A close observation of some of the placards in the Plaza de Bolívar [in central Bogotá] was enough to notice this division. Those of the relatives of the policemen and other hostages called for a demilitarized zone and a humanitarian exchange accord, and rejected an all-out rescue attempt. By their sides, clusters of Uribistas carried slogans calling for firmness against the terrorists of the FARC, such as the rejection of any demilitarized zone. As the shouting quieted and the crowd of people in white shirts began to return to their jobs, the difference between both positions became more visible and audible.

Increasingly alone in the middle of the Plaza de Bolívar, in an new attempt to be heard with firmness, pain and desperation, the relatives of the hostages yelled through megaphones: “The people say it and they’re right, a humanitarian accord is the solution.” Not far away, every once in a while, the President’s sympathizers replied: “Uribe, friend, the people are with you.”

Elsewhere, Semana asks some of the big questions left by Thursday’s protests.

The question today is, will this be of any use? What does it mean that more than five million Colombians went out to demonstrate against kidnapping and the FARC? Is this the role that a society should play against the constant whiplashes of violence? Who or what will capitalize on this gigantic collective expression of pain and solidarity? Could this be the beginning of something big that we still have yet to glimpse? Or is is simply an expression of pain, ephemeral and spontaneous, from a society that will soon return to normality, and whose memories will be nothing but headlines in the press?

Right now, with so much polarization and lack of clarity about what to do next, last Thursday looks more like a catharsis than a turning point.

It will be interesting to see whether, as a result of the past few weeks’ events, Colombians’ attitudes about negotiating a humanitarian exchange have shifted at all.
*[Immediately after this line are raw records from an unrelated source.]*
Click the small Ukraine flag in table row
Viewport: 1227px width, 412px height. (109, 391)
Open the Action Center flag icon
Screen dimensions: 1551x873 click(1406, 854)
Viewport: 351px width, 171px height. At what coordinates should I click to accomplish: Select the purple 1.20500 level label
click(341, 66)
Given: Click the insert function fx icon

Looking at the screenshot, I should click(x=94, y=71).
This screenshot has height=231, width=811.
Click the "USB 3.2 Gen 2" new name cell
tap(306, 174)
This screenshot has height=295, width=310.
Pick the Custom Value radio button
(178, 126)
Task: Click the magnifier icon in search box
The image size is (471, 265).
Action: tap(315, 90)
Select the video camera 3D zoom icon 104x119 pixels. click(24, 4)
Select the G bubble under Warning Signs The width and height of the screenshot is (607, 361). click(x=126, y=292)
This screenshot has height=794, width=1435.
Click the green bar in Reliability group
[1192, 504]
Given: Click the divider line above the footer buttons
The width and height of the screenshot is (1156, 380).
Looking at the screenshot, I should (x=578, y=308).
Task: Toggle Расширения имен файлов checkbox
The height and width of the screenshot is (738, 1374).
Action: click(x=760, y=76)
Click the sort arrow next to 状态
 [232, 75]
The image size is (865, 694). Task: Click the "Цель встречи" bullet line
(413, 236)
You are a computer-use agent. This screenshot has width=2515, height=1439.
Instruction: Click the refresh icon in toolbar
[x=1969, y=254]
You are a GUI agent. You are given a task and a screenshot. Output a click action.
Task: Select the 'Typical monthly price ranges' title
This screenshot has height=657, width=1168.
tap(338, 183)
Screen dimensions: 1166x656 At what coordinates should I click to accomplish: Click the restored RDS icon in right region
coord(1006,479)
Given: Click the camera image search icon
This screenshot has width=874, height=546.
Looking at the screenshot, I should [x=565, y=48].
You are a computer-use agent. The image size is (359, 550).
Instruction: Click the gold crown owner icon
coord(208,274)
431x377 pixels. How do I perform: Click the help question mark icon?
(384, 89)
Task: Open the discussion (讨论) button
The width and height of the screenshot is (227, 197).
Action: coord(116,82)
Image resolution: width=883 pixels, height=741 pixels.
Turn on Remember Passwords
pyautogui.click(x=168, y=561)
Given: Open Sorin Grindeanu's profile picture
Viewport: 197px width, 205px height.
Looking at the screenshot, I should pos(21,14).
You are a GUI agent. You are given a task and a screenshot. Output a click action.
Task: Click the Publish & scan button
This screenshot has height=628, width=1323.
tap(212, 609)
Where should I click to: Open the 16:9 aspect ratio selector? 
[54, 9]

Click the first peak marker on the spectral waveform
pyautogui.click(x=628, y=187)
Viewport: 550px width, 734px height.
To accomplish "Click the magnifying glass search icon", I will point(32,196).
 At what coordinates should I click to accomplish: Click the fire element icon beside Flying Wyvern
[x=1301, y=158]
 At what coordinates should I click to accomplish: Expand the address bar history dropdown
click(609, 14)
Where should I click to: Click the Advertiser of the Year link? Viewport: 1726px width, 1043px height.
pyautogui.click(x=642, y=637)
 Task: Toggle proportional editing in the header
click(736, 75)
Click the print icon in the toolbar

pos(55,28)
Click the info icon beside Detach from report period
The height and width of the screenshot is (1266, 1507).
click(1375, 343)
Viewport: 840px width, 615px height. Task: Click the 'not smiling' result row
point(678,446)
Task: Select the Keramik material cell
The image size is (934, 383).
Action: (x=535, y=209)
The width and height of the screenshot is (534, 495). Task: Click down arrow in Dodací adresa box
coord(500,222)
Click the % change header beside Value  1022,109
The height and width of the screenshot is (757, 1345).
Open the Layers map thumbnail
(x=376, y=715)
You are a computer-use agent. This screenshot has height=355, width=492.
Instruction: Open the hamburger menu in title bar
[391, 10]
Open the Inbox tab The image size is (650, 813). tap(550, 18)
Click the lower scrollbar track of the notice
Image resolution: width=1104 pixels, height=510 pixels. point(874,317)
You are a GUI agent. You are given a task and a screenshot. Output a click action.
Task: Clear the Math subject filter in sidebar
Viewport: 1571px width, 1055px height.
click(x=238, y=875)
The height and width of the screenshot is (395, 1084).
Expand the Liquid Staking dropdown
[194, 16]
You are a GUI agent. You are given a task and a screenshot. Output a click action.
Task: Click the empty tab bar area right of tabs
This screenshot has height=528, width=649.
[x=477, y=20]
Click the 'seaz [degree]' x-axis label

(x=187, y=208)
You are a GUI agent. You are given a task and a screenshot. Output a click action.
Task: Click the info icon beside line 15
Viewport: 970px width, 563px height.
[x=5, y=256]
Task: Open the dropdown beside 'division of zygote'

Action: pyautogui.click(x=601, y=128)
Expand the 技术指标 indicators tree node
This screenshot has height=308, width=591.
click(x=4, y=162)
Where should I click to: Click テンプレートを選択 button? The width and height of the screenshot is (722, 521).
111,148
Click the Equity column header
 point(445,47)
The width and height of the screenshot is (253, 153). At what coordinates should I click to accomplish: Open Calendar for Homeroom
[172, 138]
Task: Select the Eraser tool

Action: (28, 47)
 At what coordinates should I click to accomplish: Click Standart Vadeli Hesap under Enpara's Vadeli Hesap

In April [big PowerPoint file], the last time Colombia’s Invamer-Gallup polling firm asked urban respondents with telephones whether they supported a “humanitarian exchange” negotiation, 48 percent were in favor and 46 percent were opposed. Opinions have been similarly divided for about 2 1/2 years.

Citing data from a poll taken Friday (numbers that we have not seen elsewhere in Colombia’s press), Semana columnist Guerrero reported that 60 percent of respondents now favor a humanitarian exchange. However, only 27 percent support an exchange if negotiations must take place in a demilitarized zone.

Colombians showed impressive unity this week in their rejection of violence. But they remain bitterly divided about where to go from here.